Microsoft, ServiceNow, and SAP are different patch stories, but the enterprise pattern is the same.

AI is increasing vulnerability discovery volume. AI-enabled platforms are becoming critical systems in their own right. ERP applications continue to expose high-value business data and operational workflows. Identity, collaboration, workflow automation, application routing, commerce, and core ERP infrastructure now sit in one interdependent risk model.

That creates a prioritization problem. Security teams may see hundreds of vulnerabilities in one cycle, while ERP teams see a smaller number of fixes that could affect the business systems they cannot afford to break. The highest-risk work is deciding what must be patched immediately, what requires compensating controls, what can wait for testing, and what needs architecture remediation beyond a vendor patch.

Enterprises should also expect patch communication to become more complex. Vendors will increasingly disclose vulnerabilities found through AI-assisted systems. Some of those flaws may have no known exploitation.

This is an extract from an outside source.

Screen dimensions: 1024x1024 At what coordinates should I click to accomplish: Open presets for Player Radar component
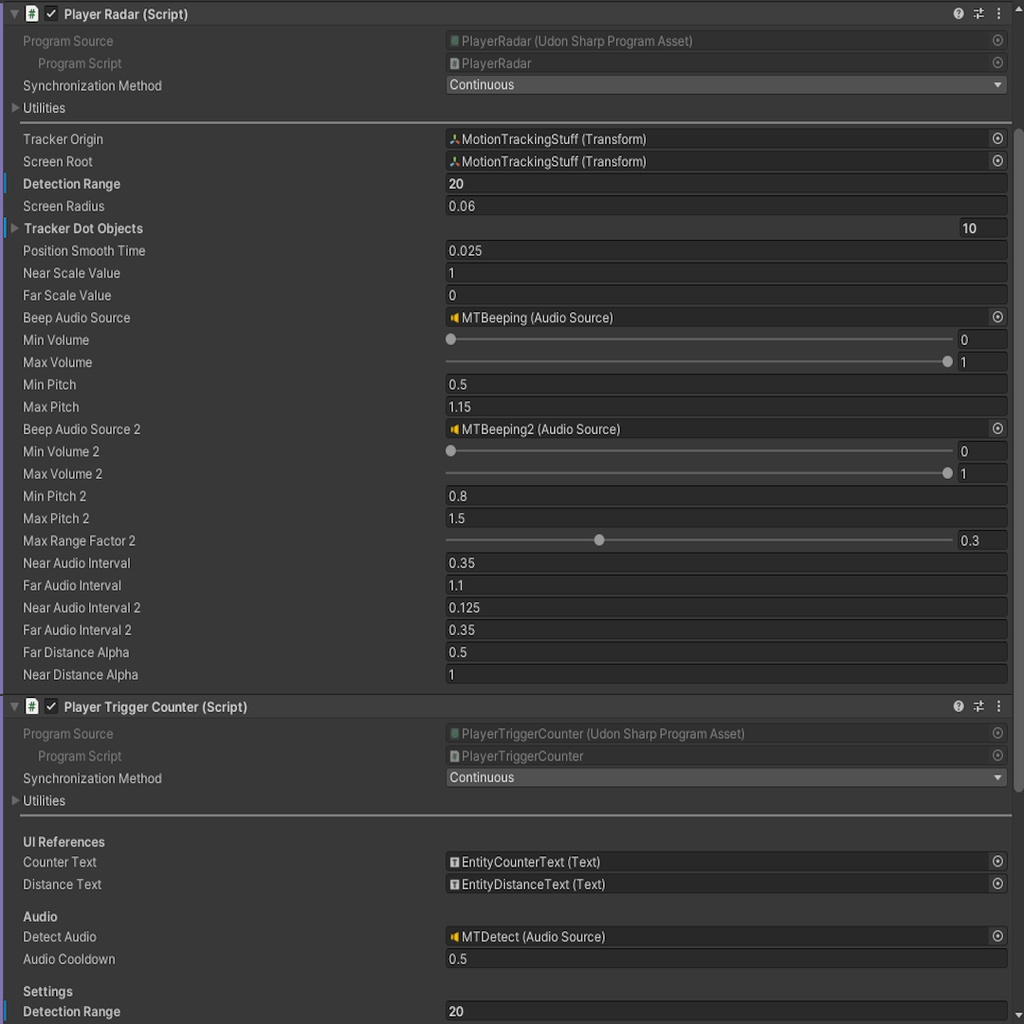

Others may become exploitable faster after disclosure because attackers can use AI to analyze patches and build exploit paths.

For ERP leaders, vulnerability management requires more than a monthly review meeting. It needs current asset inventory, exposure mapping, dependency knowledge, emergency change capacity, tested rollback plans, business-process awareness, and clear ownership across cloud, infrastructure, SaaS, and application teams.

The July patch cycle shows where this is heading. The enterprises that handle vulnerability management as a shared business systems discipline will move faster and with less disruption. The ones that still treat patches as isolated IT maintenance will struggle as AI makes both discovery and exploitation move at machine speed.

Analysis

What this means: ERP vulnerability management needs a faster operating rhythm. Patch teams should know which systems face the internet, which platforms support finance or supply chain operations, which SaaS updates are already applied, and which self-hosted systems still need action. AI-era security will reward organizations that can turn vulnerability data into business-risk decisions quickly.